Please duplicate the rows below, unchanged, from the line with "You are a computer-use agent. This" up to and including the line with "[x=101, y=171]".

THE RECORDS —

****************************************

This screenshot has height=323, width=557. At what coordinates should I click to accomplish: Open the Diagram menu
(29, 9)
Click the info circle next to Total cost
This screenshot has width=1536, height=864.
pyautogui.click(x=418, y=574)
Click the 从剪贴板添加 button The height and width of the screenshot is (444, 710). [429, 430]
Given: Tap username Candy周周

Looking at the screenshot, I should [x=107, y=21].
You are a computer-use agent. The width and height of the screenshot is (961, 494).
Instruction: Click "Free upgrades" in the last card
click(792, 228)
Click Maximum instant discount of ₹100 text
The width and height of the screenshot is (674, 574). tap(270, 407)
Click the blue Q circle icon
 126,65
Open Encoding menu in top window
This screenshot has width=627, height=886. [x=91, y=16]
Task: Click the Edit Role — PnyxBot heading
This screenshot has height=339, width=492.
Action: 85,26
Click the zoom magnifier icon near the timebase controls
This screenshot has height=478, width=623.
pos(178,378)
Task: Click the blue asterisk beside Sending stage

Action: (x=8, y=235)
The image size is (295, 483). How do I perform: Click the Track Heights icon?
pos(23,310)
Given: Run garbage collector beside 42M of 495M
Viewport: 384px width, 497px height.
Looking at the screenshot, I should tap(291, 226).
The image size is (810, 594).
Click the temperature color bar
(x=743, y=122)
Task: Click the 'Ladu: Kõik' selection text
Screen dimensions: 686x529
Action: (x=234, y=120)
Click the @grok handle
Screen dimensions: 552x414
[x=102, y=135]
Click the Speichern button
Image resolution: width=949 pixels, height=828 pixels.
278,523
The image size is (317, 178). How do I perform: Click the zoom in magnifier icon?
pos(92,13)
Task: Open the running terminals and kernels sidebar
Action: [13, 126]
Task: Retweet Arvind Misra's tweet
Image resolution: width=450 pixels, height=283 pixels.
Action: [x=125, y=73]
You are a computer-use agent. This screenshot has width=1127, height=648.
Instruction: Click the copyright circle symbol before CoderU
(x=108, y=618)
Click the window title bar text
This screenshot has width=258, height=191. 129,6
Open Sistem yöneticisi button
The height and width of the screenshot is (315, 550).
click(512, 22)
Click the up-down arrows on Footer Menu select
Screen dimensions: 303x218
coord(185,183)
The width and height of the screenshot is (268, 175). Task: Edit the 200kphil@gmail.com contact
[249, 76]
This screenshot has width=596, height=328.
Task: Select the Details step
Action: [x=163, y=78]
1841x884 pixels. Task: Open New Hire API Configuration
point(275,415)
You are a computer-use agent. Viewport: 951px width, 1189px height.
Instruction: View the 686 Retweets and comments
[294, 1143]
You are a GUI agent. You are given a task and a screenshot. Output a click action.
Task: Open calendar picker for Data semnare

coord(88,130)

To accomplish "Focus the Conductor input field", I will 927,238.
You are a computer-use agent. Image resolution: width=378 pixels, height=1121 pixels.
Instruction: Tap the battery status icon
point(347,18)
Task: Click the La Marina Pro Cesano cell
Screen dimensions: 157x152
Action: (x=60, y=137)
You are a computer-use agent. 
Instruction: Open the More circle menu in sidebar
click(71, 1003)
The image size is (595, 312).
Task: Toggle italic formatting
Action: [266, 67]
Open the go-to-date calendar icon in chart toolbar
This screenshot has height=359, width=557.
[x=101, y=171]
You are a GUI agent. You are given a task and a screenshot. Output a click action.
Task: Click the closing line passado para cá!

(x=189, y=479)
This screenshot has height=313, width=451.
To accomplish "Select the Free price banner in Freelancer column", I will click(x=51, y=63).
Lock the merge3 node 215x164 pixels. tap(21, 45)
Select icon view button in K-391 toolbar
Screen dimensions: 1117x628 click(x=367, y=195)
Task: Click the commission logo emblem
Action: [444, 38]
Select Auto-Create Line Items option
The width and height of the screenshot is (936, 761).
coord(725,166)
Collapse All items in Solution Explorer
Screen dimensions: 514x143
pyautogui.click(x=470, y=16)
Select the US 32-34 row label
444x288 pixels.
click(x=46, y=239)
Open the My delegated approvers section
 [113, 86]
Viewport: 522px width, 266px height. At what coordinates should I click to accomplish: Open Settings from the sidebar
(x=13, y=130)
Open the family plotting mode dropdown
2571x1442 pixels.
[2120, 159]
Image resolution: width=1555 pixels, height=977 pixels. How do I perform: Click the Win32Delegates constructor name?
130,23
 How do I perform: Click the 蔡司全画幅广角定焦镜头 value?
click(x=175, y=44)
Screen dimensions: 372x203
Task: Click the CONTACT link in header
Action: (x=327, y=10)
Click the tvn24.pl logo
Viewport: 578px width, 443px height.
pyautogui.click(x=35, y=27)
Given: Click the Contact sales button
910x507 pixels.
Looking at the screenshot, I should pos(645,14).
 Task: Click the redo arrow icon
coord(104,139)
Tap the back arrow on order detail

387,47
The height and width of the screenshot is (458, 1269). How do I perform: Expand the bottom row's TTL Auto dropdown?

****************************************

SOLUTION TO THIS EXERCISE —
You are a computer-use agent. This screenshot has width=1127, height=648.
Instruction: Click the copyright circle symbol before CoderU
(x=108, y=618)
Click the window title bar text
This screenshot has width=258, height=191. 129,6
Open Sistem yöneticisi button
The height and width of the screenshot is (315, 550).
click(512, 22)
Click the up-down arrows on Footer Menu select
Screen dimensions: 303x218
coord(185,183)
The width and height of the screenshot is (268, 175). Task: Edit the 200kphil@gmail.com contact
[249, 76]
This screenshot has width=596, height=328.
Task: Select the Details step
Action: [x=163, y=78]
1841x884 pixels. Task: Open New Hire API Configuration
point(275,415)
You are a computer-use agent. Viewport: 951px width, 1189px height.
Instruction: View the 686 Retweets and comments
[294, 1143]
You are a GUI agent. You are given a task and a screenshot. Output a click action.
Task: Open calendar picker for Data semnare

coord(88,130)

To accomplish "Focus the Conductor input field", I will 927,238.
You are a computer-use agent. Image resolution: width=378 pixels, height=1121 pixels.
Instruction: Tap the battery status icon
point(347,18)
Task: Click the La Marina Pro Cesano cell
Screen dimensions: 157x152
Action: (x=60, y=137)
You are a computer-use agent. 
Instruction: Open the More circle menu in sidebar
click(71, 1003)
The image size is (595, 312).
Task: Toggle italic formatting
Action: [266, 67]
Open the go-to-date calendar icon in chart toolbar
This screenshot has height=359, width=557.
[x=101, y=171]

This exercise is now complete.